Но в 1912-м двоящаяся тема предназначенности-обреченности, связанная в цветаевском наследии с именем Эфрона, предъявлена только лицевой, радужной стороной. Их триумфальная молодая совместность открывает для Цветаевой новый смысловой регистр («я еще думала, что глупо быть счастливой, даже неприлично! Глупо и неприлично т(ак) думать — вот мое сегодня», — пишет она Волошину). Наступает время торжества: превосходных степеней, преувеличенного («то есть — во весь рост», как напишет она в «Поэме Конца») любования собой и окружающими. В эту пору, собственно, ее стихи становятся узнаваемо-цветаевскими, а ее голос обретает окончательную свободу — гуттаперчевую[200] послушность умного инструмента.
* * *
Перемена к счастью значила для Цветаевой многое; в том числе и то, что ее юношеское, дословесное «право имею» получило право на речь и стало называться «так жаждать жить!». Жизнь и тексты наводняются «земными приметами» (так должна была называться ее задуманная в 1920-х книга дневниковой прозы).

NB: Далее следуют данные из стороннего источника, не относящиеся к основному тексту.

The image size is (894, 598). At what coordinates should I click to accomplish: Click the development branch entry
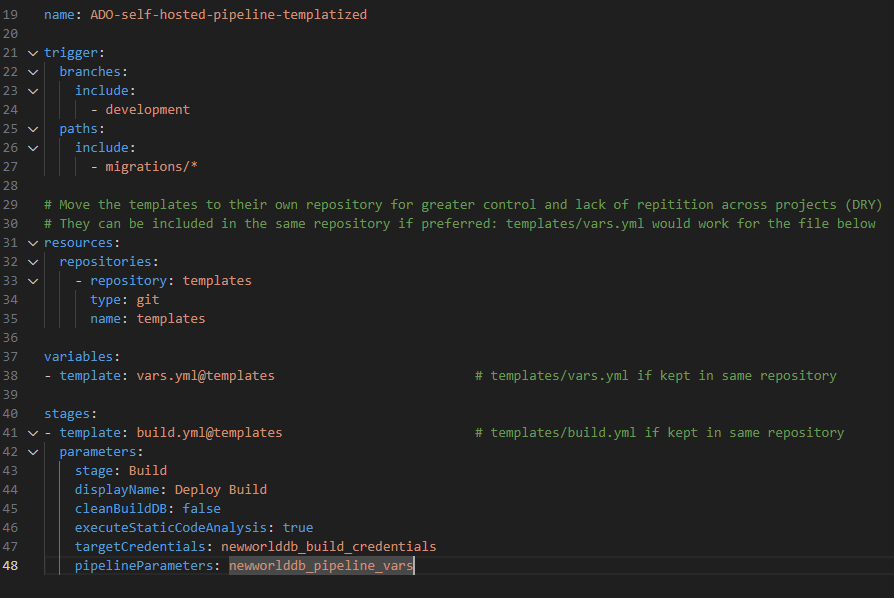[148, 109]
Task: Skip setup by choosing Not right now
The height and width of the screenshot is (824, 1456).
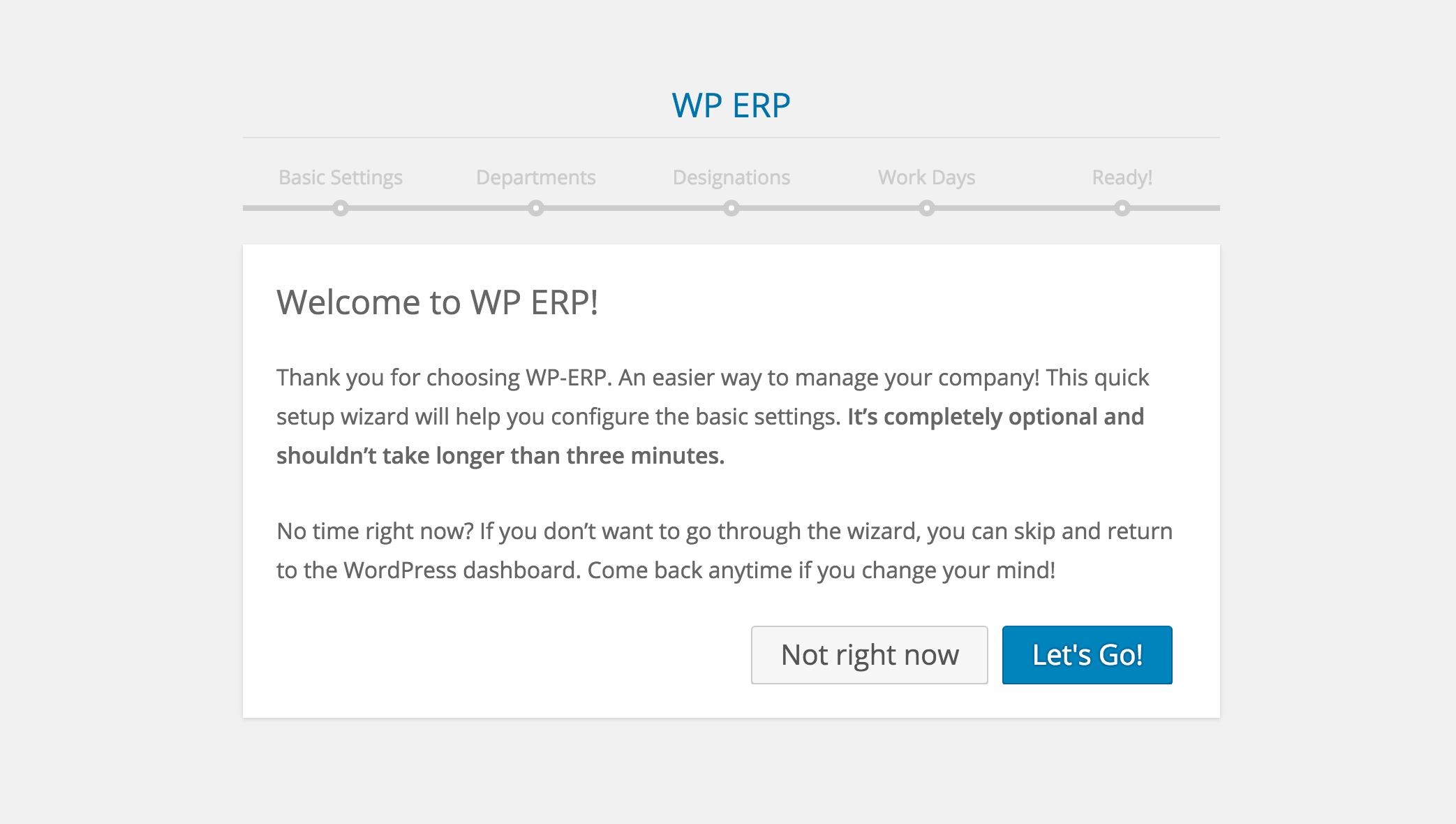Action: (870, 655)
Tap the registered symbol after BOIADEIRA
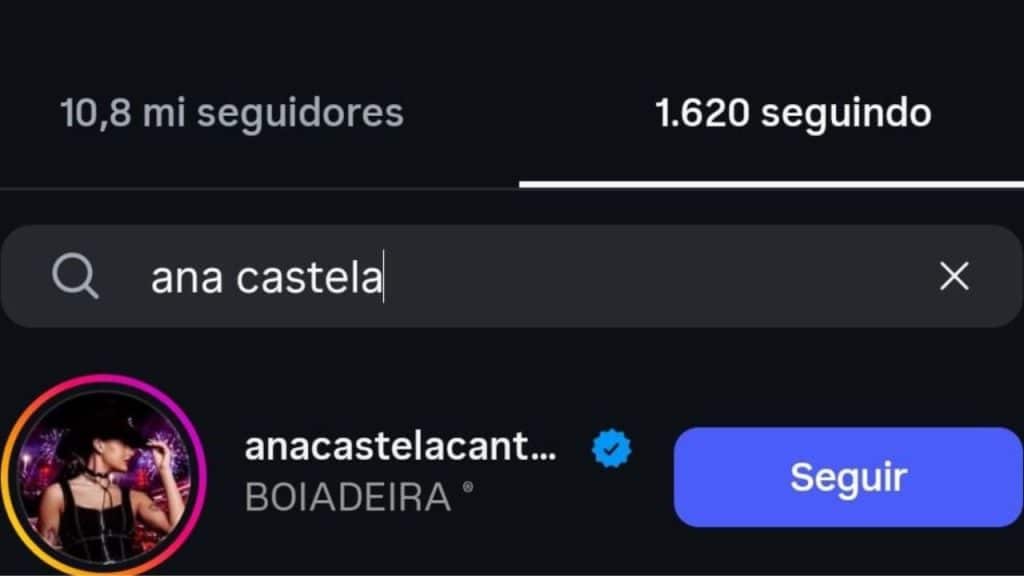The image size is (1024, 576). pos(468,492)
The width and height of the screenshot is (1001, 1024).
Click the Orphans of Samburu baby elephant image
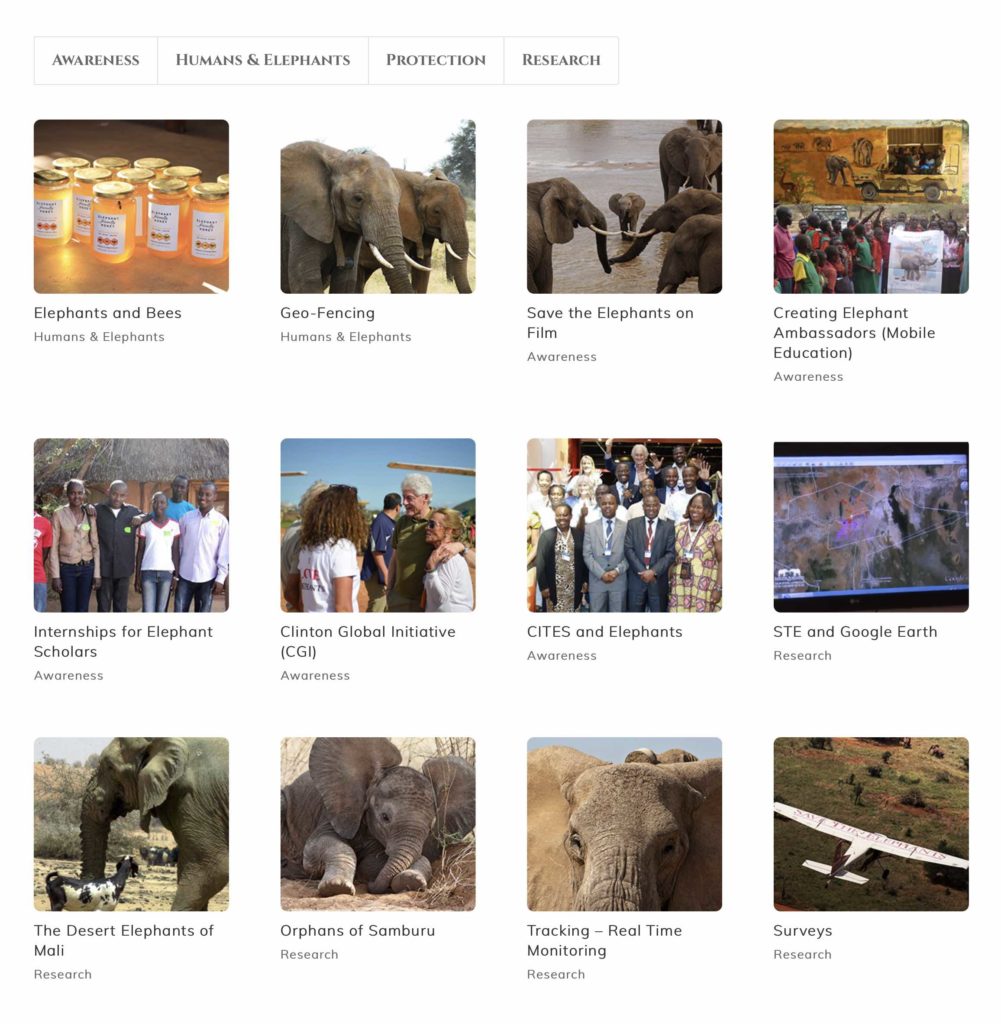(378, 824)
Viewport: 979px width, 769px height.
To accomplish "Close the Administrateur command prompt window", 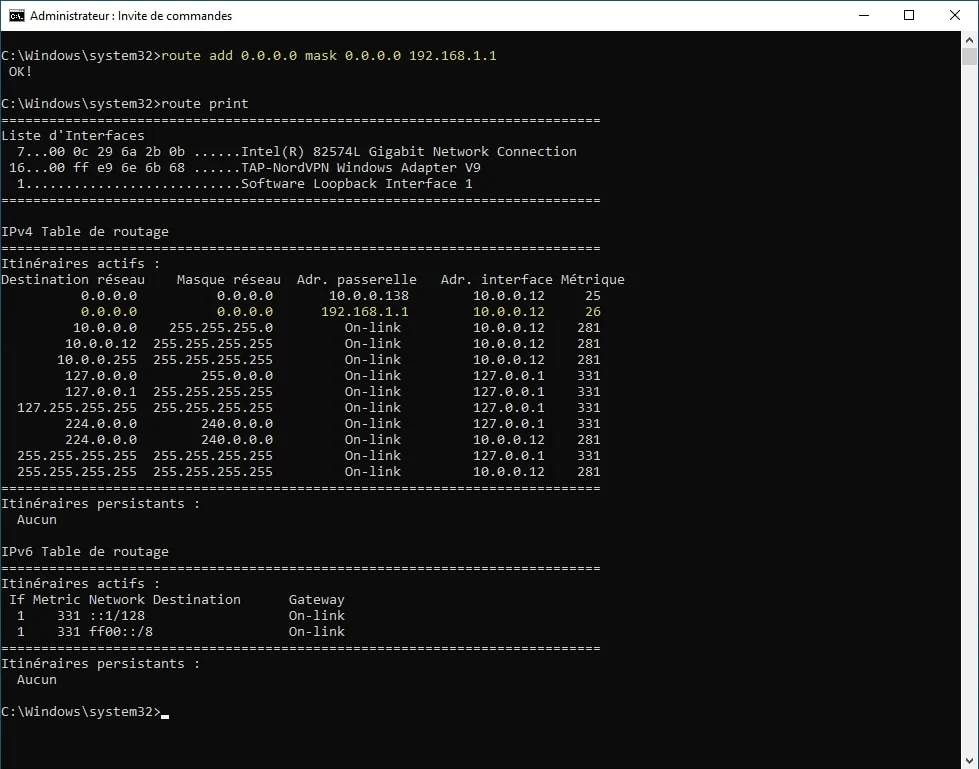I will (x=955, y=16).
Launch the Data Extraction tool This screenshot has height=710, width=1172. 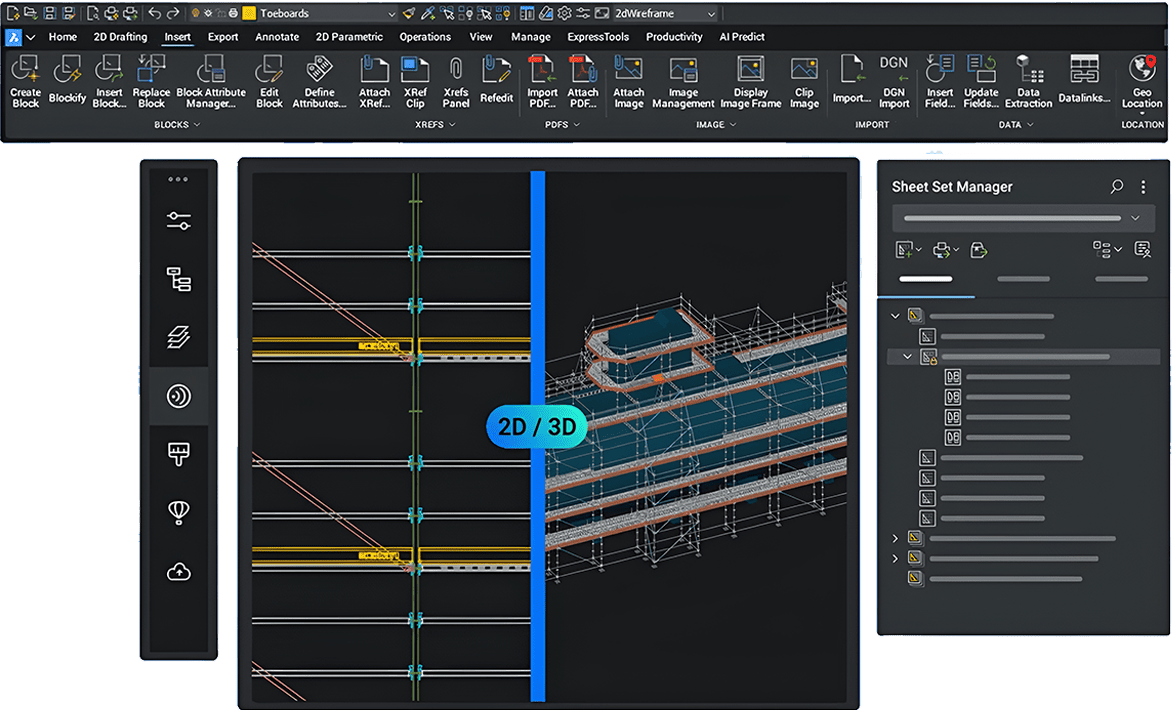pyautogui.click(x=1028, y=80)
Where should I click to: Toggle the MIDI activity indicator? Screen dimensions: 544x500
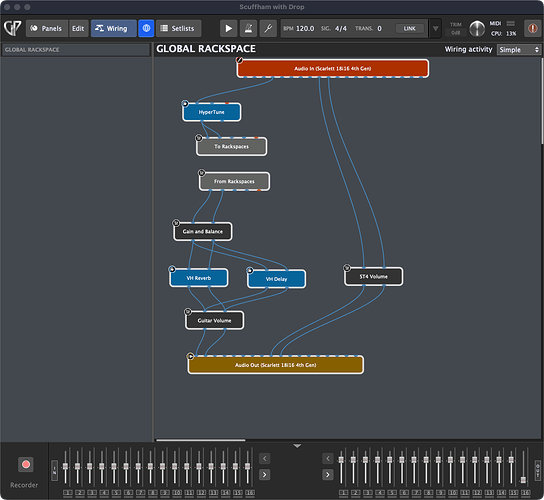(x=510, y=23)
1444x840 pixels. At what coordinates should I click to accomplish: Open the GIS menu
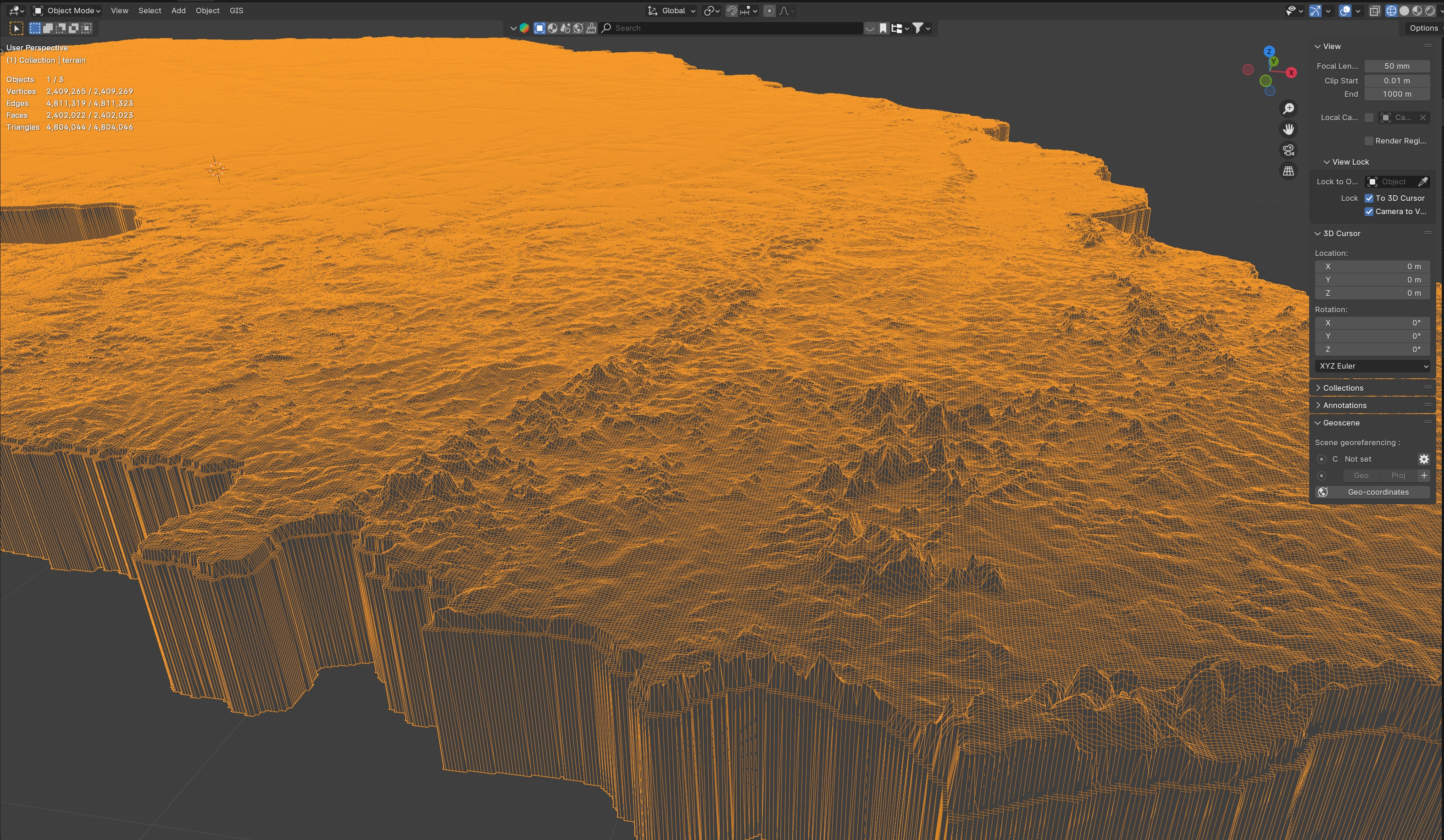(236, 11)
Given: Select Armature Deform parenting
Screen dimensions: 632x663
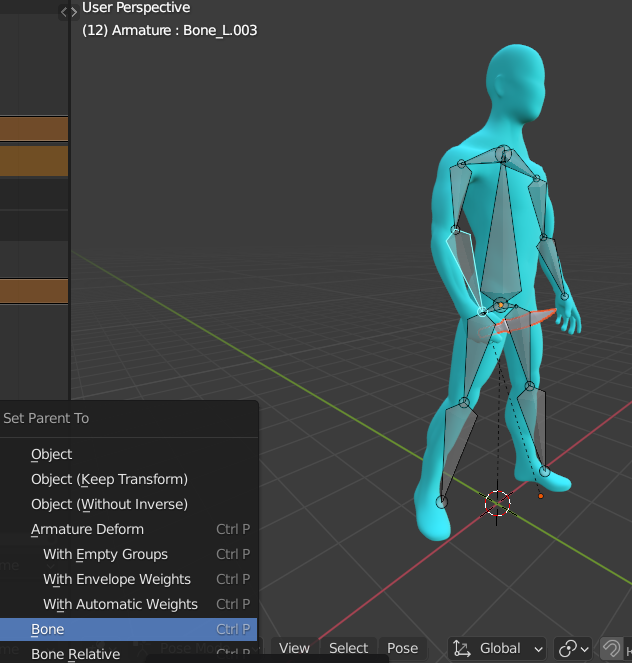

Из сундуков достаются старинные, материнские и бабушкины, платья, которые — десятилетия спустя — всплывут на поверхность прощальным подарком в «Повести о Сонечке»[201]; выбирается и заказывается граммофон, обставляется собственное жилье с «подводным» синим фонарем и выходом на крышу. Эта сугубо частная жизнь, намеренно ведущаяся в стороне от (не-ведущейся) литературной, призвана быть прекрасной: конгениальной[202] стихам, которые в свою очередь призваны свидетельствовать о жизни: «…записывайте точнее! Нет ничего неважного! Говорите о своей комнате: высока она или низка, и сколько в ней окон, и какие на них занавески, и есть ли ковер, и какие на нем цветы…»[203]Здесь, как и прежде, в полудневниковом «Вечернем альбоме», налицо то, что не дает говорить о Цветаевой вне контуров ее биографии — настойчивая воля, заставляющая нас искать черты авторского присутствия поверх (или поперек) текстов. То, что она, по-видимому, с самого начала имела в виду, — что-то вроде реалити-шоу в естественных декорациях — начало обретать реальный (насыщенный живой жизнью) объем. С годами действие стало напоминать ведущийся в прямом эфире, «при свете совести»[204], судебный процесс, где автор поочередно присутствует то на скамье подсудимых, то на месте общественного обвинителя. Но начальные, счастливые цветаевские годы дали ей краткую возможность сосредоточиться на внешнем, выбирая из всех возможностей — сразу все.